I am using Databricks DLT. My DBR is ML 13.3 LTS
I have tried giving it different schemas:
Option 1:
json_schema = StructType(
[
StructField(name="someId", dataType=IntegerType(), nullable=False),
StructField("parameterSetId", StringType(), False),
StructField("data", ArrayType(StructType([
StructField("key", IntegerType()),
StructField("key2", StringType()),
StructField("beginDate", TimestampType()),
StructField("endDate", TimestampType()),
StructField("data", ArrayType(StructType([
StructField("parameter", IntegerType()),
StructField("value", IntegerType()),
StructField("value2", IntegerType()),
]))),
])), False),
]
)
Option 2:
json_schema = StructType(
[
StructField(name="someId", dataType=IntegerType(), nullable=False),
StructField("parameterSetId", StringType(), False),
StructField("data", StringType(), False),
]
)
No matter what, I get this same error with a slightly modified Declared schema:
.
org.apache.spark.sql.AnalysisException: Table 'raw_data' has a user-specified schema that is incompatible with the schema
inferred from its query.
"
Streaming tables are stateful and remember data that has already been
processed. If you want to recompute the table from scratch, please full refresh
the table.
Declared schema:
root
-- someId: integer (nullable = false)
-- parameterSetId: string (nullable = false)
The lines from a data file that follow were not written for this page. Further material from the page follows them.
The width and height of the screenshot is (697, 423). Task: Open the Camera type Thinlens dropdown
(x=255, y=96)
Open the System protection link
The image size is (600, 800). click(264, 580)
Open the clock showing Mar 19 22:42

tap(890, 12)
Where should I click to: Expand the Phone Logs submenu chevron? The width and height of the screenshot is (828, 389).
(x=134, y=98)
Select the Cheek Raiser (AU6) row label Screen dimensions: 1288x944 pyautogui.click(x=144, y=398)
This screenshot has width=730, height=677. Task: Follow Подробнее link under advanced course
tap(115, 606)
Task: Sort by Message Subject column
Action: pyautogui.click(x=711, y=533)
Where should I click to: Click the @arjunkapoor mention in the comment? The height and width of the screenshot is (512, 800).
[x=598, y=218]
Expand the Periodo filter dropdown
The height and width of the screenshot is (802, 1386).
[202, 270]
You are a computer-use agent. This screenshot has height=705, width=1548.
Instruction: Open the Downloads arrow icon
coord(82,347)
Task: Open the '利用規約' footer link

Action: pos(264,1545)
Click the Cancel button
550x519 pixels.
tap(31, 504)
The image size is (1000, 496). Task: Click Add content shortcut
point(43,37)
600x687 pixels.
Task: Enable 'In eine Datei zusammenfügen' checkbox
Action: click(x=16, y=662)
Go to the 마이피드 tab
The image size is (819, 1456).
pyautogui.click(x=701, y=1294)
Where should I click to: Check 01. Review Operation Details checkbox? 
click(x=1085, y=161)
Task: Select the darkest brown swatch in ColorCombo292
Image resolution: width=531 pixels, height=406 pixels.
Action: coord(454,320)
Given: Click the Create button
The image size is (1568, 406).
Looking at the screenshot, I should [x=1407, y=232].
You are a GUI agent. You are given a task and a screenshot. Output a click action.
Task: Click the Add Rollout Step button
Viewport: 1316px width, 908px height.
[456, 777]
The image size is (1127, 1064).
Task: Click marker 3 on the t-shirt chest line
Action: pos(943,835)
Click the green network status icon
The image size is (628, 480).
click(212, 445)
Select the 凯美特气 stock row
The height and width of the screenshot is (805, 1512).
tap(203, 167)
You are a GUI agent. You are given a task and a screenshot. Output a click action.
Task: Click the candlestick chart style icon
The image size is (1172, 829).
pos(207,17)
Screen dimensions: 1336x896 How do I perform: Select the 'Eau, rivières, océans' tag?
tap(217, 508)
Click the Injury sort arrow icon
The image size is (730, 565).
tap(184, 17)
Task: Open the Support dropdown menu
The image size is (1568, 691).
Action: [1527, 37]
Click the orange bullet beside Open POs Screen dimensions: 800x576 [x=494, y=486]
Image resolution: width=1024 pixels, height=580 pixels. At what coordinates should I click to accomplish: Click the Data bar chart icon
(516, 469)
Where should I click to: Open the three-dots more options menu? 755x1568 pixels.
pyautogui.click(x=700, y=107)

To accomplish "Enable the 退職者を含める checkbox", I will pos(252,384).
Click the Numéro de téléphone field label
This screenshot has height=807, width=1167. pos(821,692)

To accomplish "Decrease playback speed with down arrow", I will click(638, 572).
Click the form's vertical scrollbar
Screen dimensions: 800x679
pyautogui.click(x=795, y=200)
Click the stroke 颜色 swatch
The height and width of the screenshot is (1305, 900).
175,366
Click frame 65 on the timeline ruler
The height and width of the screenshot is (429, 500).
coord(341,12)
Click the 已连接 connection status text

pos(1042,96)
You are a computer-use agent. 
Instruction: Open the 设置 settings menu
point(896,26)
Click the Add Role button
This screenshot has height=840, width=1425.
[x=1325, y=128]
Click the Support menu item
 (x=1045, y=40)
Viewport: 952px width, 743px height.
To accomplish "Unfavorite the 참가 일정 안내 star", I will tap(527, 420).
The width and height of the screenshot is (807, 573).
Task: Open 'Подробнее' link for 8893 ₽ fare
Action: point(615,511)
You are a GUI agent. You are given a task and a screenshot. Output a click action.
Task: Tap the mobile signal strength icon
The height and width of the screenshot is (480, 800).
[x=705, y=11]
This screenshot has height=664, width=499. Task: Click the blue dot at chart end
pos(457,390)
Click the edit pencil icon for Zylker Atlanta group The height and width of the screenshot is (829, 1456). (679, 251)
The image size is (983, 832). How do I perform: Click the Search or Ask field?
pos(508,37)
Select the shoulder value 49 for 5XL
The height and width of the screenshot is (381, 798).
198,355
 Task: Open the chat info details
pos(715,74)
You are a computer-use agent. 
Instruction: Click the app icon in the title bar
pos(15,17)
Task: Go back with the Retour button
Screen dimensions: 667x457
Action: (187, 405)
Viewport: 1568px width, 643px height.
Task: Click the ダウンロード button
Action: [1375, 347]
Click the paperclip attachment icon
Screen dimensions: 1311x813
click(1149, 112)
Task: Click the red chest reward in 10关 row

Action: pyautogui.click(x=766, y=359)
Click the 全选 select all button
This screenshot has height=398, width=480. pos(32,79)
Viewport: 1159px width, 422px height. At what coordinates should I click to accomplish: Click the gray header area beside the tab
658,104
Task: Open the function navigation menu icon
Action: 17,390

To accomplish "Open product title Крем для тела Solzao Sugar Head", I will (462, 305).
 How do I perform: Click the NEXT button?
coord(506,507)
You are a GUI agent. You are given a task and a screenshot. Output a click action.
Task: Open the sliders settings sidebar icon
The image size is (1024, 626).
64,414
-- data: array (nullable = false)
|-- element: struct (containsNull = true)
| |-- key: integer (nullable = true)
| |-- key2: string (nullable = true)
| |-- beginDate: timestamp (nullable = true)
| |-- endDate: timestamp (nullable = true)
| |-- data: array (nullable = true)
| | |-- element: struct (containsNull = true)
| | | |-- parameter: integer (nullable = true)
| | | |-- value: integer (nullable = true)
| | | |-- value2: integer (nullable = true)
Inferred schema:
root
-- value: string (nullable = true)
-- parameter: string (nullable = true)
-- value2: string (nullable = true)
-- _rescued_data: string (nullable = true)